[Dataset items]
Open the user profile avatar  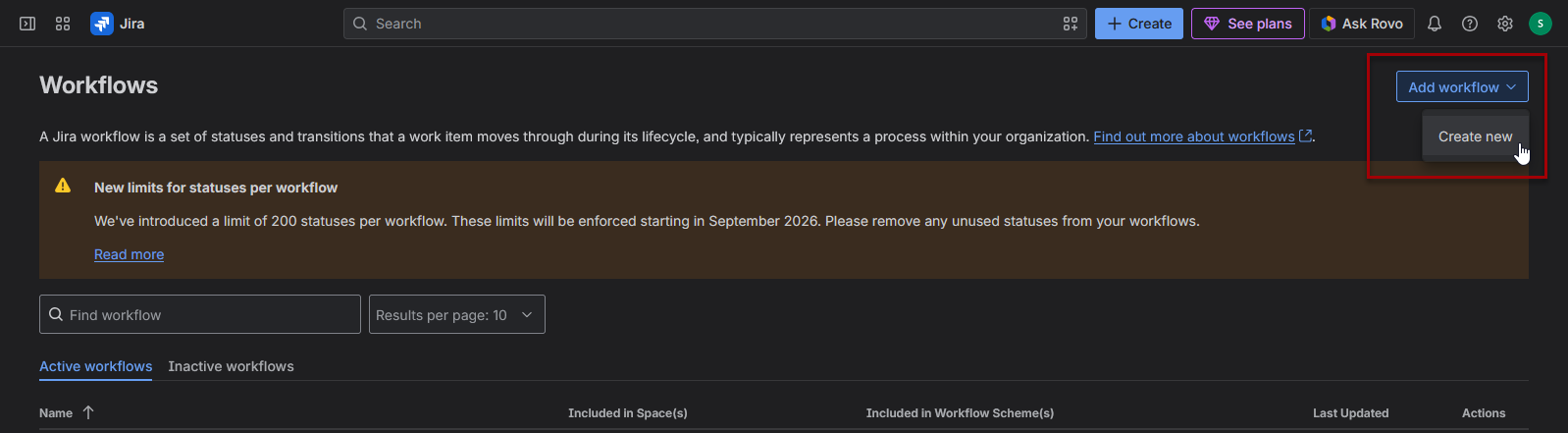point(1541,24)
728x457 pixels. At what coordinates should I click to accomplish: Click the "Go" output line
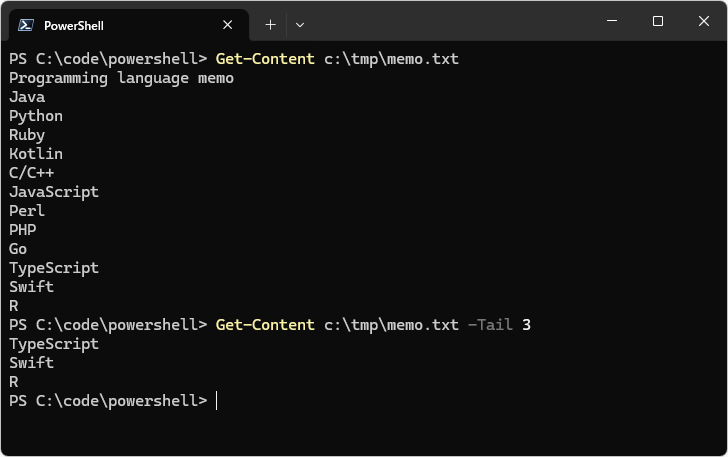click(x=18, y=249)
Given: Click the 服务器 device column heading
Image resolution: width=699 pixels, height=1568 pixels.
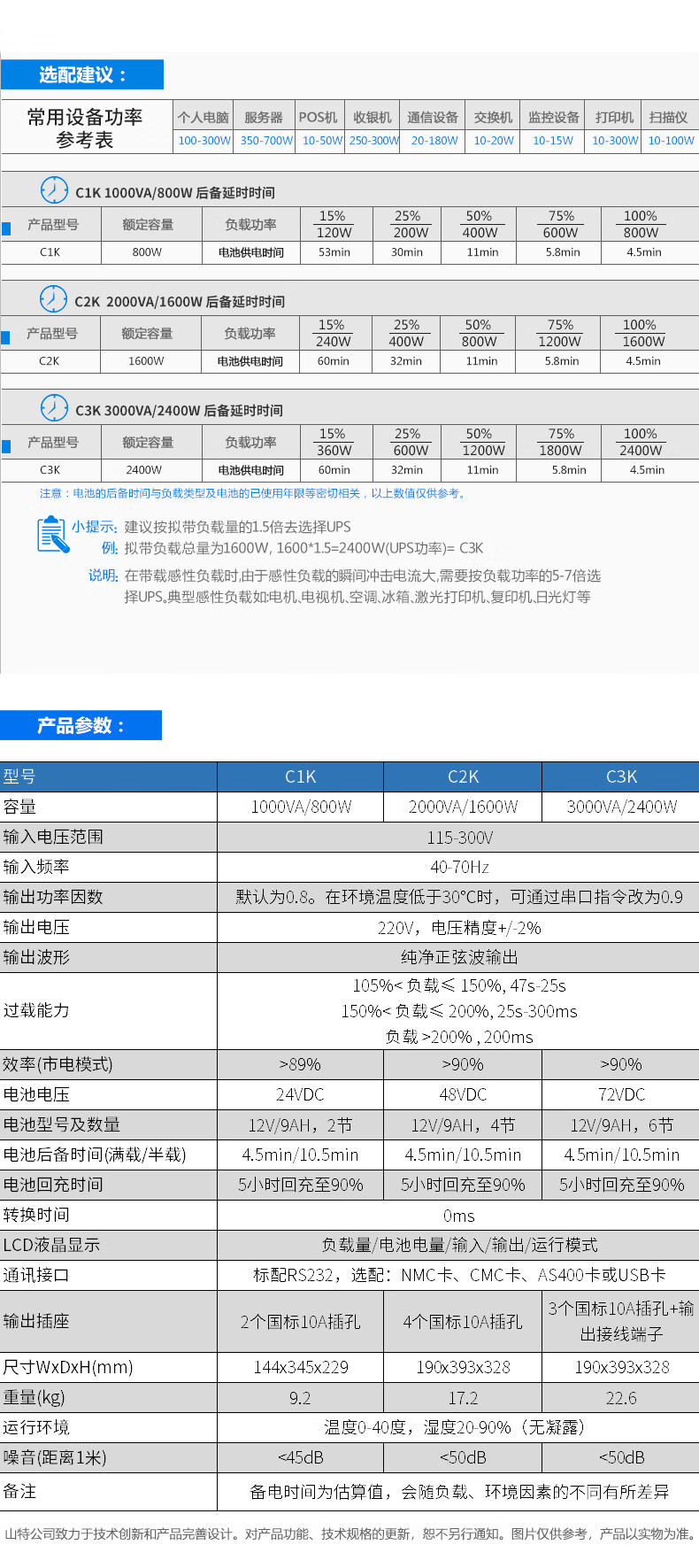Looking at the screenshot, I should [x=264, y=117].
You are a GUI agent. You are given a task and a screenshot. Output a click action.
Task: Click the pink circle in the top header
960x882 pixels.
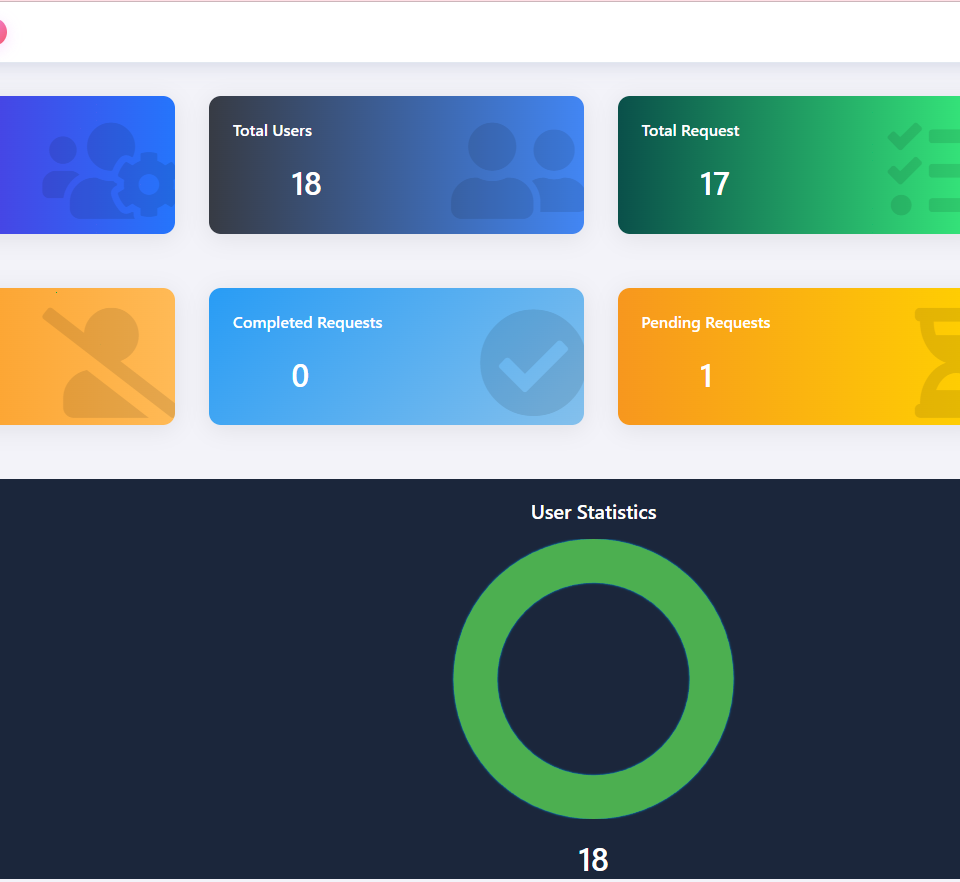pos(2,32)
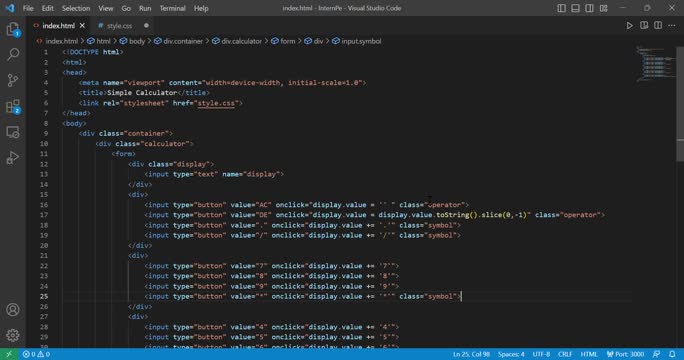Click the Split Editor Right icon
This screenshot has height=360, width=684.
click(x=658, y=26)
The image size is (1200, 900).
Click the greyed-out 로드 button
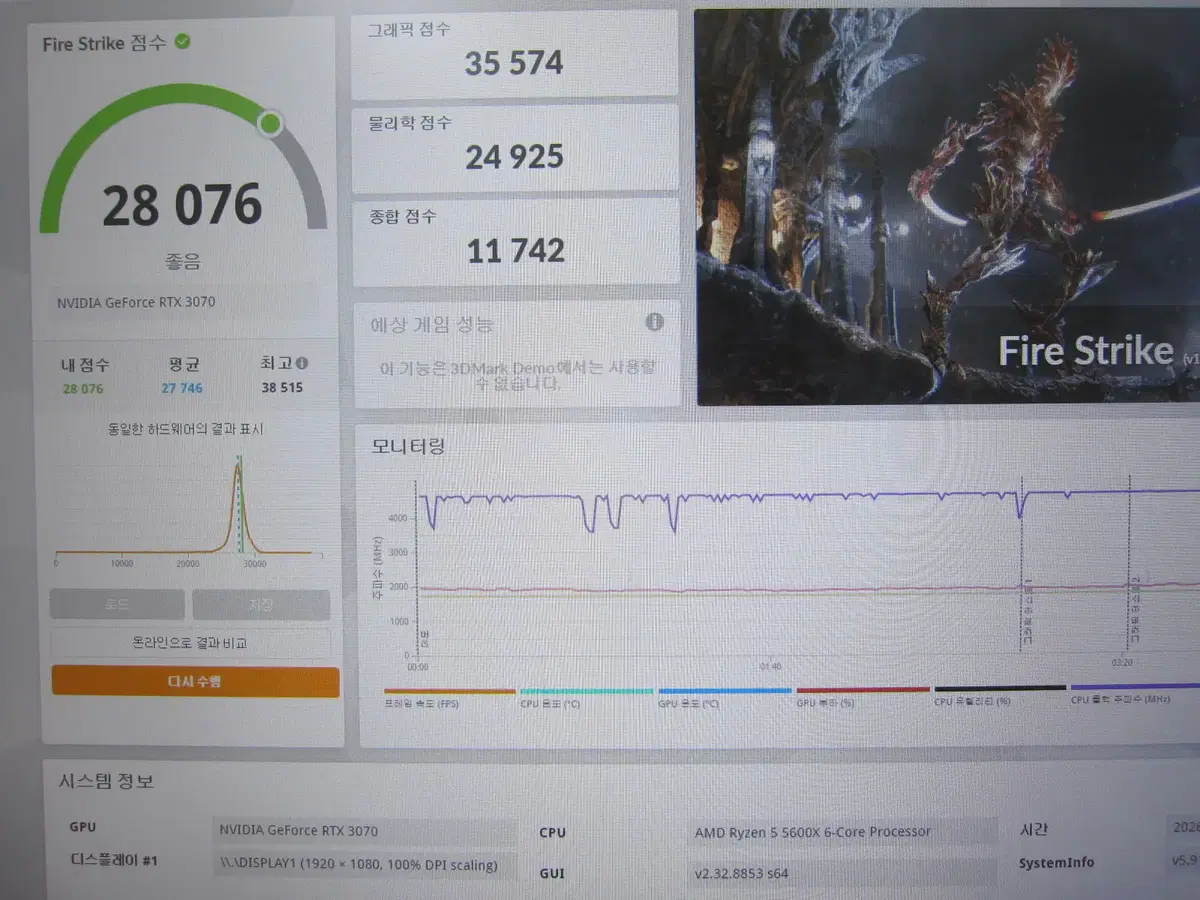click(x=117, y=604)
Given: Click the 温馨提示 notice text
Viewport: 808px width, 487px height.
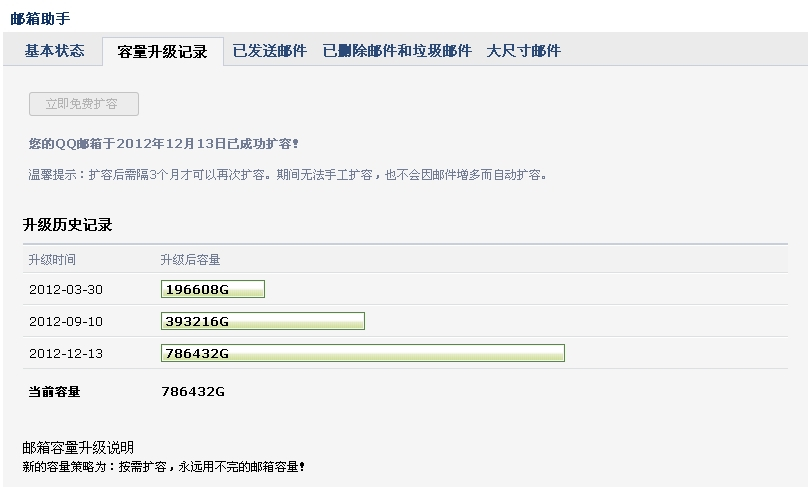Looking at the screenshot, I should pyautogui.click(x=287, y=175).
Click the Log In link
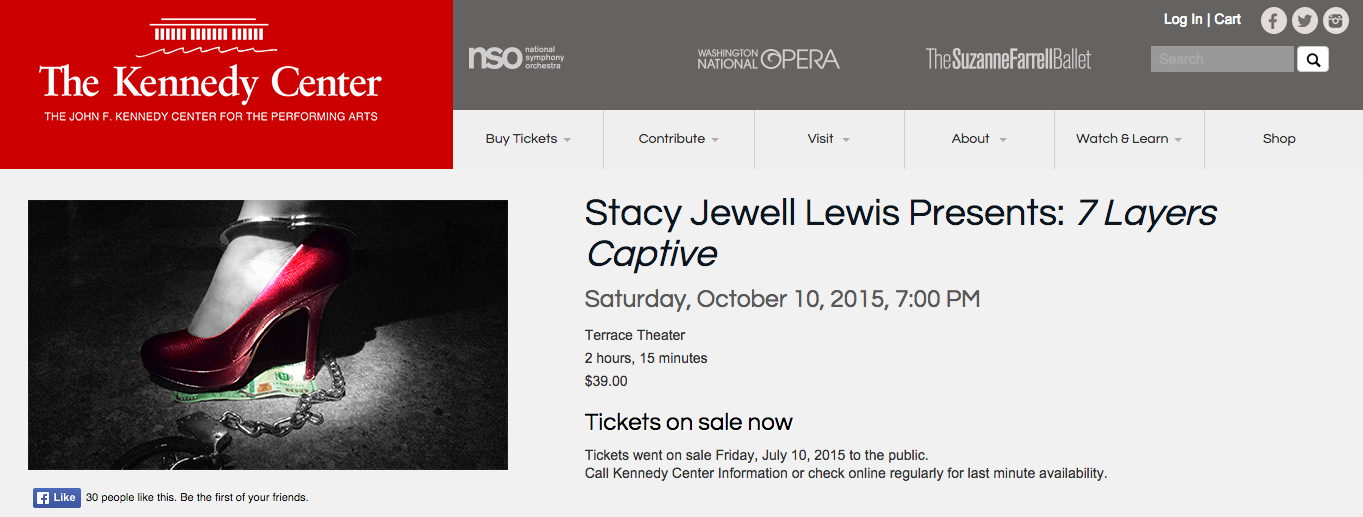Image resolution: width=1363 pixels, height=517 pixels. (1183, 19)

[TASK DESCRIPTION]
Skip every picture. Repeat word for word the lines from the line holding "Click the greyed-out 로드 button" through the end of the entries above.

[FINISHED TASK]
Click the greyed-out 로드 button
click(x=117, y=604)
Given: Click the 温馨提示 notice text
Viewport: 808px width, 487px height.
Looking at the screenshot, I should pyautogui.click(x=287, y=175).
Click the Log In link
Image resolution: width=1363 pixels, height=517 pixels. (1183, 19)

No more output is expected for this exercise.